New York — Oil prices were on track for their biggest monthly gain in almost a year on Monday, boosted by a supply shortage and political tensions in Eastern Europe and the Middle East.
The most-active Brent contract, for April delivery , was trading up 48 cents to $89.00 per barrel by 1630 GMT. The front-month contract, for March delivery , rose $1.15 to $91.18 a barrel but was set to expire later in the day.
U.S. West Texas Intermediate crude rose 56 cents to $87.38 a barrel.
The benchmarks recorded their highest levels since October 2014 on Friday, at $91.70 and $88.84, respectively, and their sixth straight weekly gain. They were headed for gains of more than 16% this month, the most since February 2021.
Market analysts and Reuters sources widely expect OPEC+ to keep to its policy of gradual production increases when it meets on Wednesday.
Major producers in the Organization of the Petroleum Exporting Countries (OPEC) and allies led by Russia, collectively known as OPEC+, have raised their output by 400,000 bpd every month since August.
The “month-to-month supply increases of 400,000 bpd are either too immaterial for the market to appreciate and more importantly, not being completely fulfilled by the group,” said Louise Dickson, Rystad Energy’s senior oil markets analyst.

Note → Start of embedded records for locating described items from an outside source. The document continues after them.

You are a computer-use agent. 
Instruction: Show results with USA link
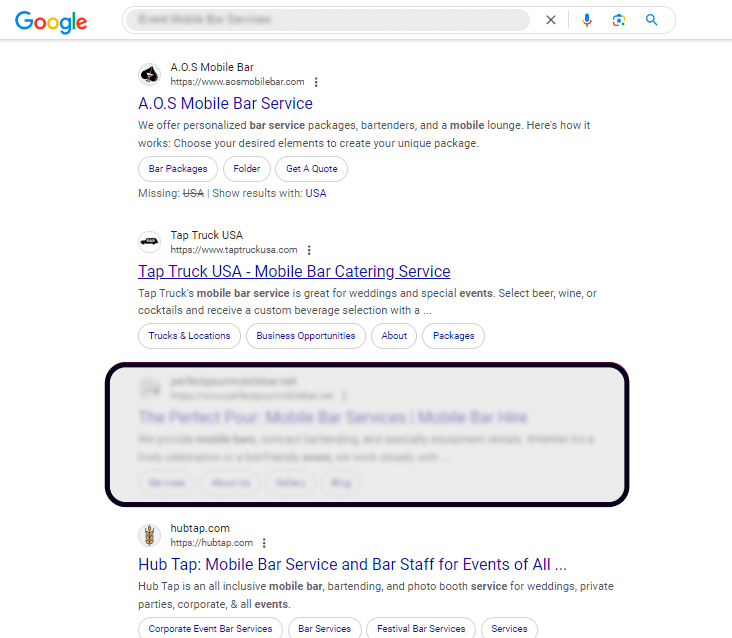(316, 194)
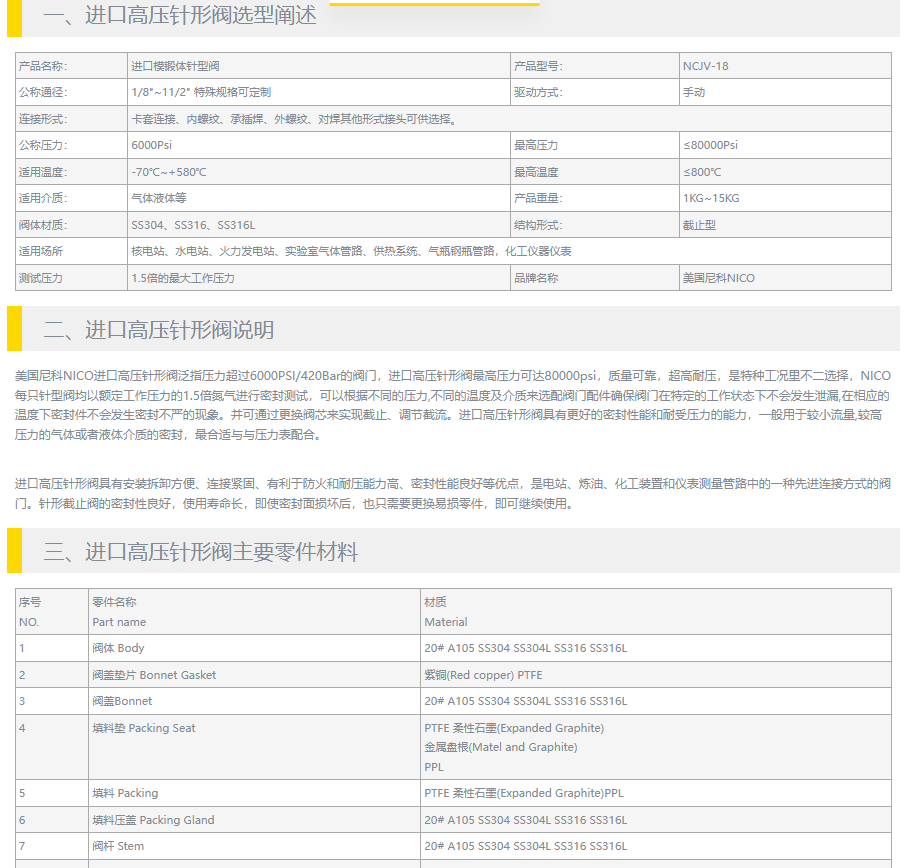The image size is (906, 868).
Task: Click the 阀杆 Stem part name cell
Action: (118, 846)
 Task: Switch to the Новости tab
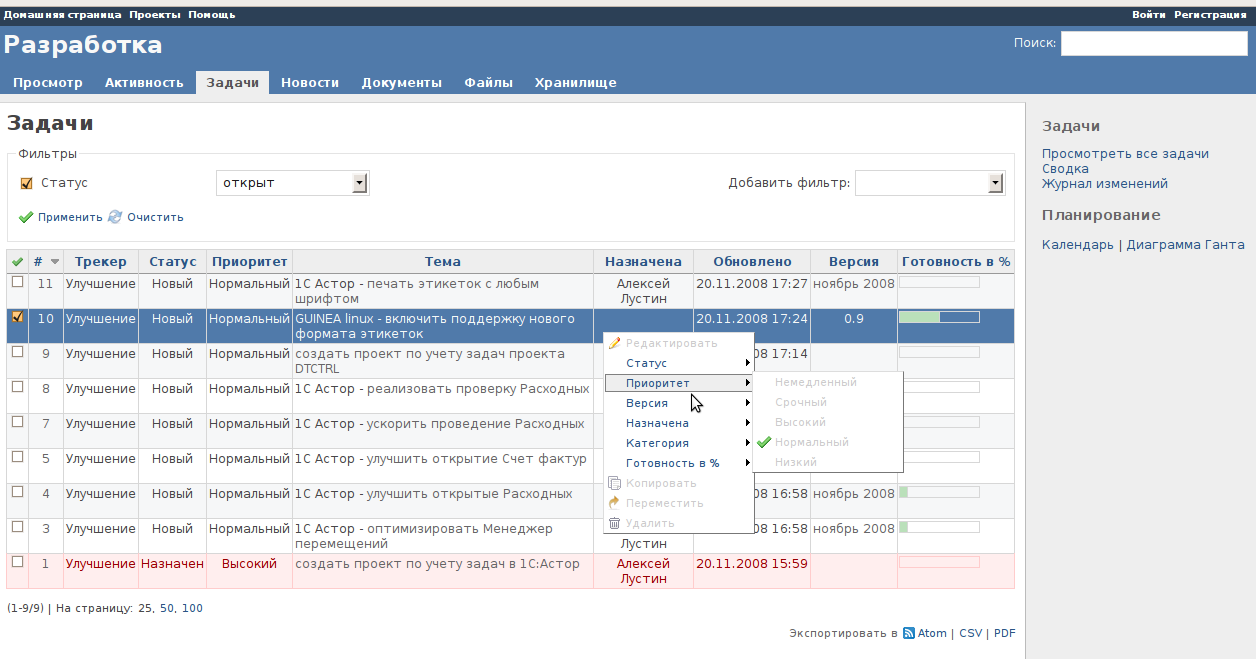(309, 83)
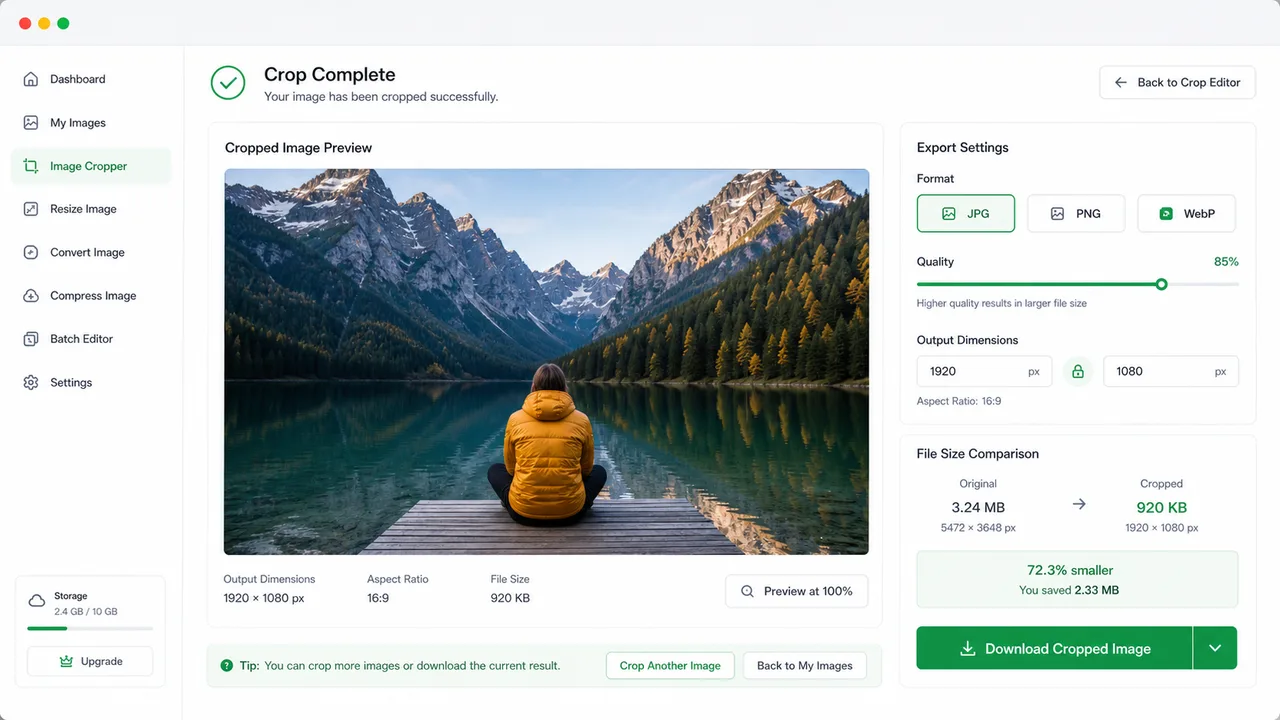Click the Settings gear icon in sidebar
The width and height of the screenshot is (1280, 720).
[x=31, y=383]
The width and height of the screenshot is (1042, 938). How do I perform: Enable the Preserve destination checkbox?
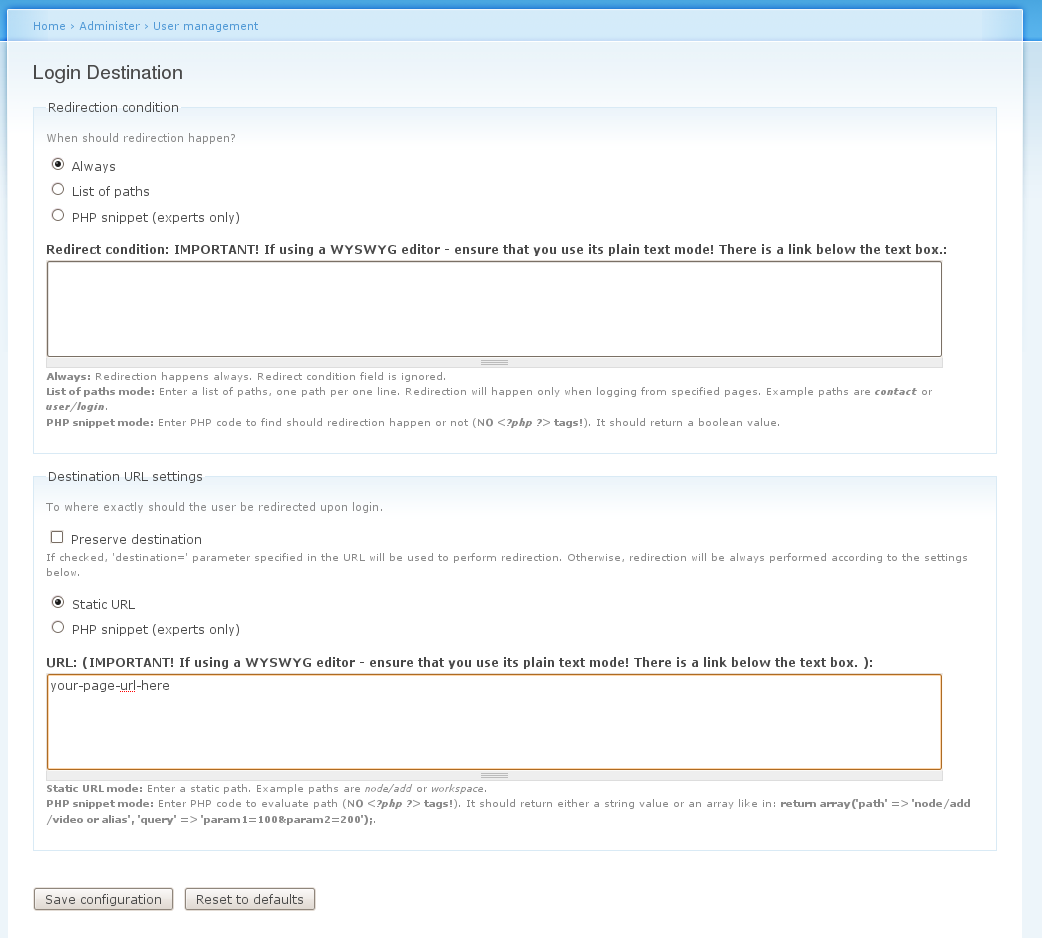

“The only short-term solution for balancing the supply-short oil market will therefore need to come from OPEC+, and steered by Saudi Arabia, the producer with the largest spare capacity.”
Geopolitical tensions involving major oil producers Russia and the United Arab Emirates have increased recently.
The head of NATO said on Sunday that Europe needed to diversify its energy supplies as Britain warned it was “highly likely” that Russia was looking to invade Ukraine.
The market is also on alert over the Middle East after the United Arab Emirates said it had intercepted a ballistic missile fired by Yemen’s Houthi as the Gulf state hosted Israeli President Isaac Herzog, in a first such visit.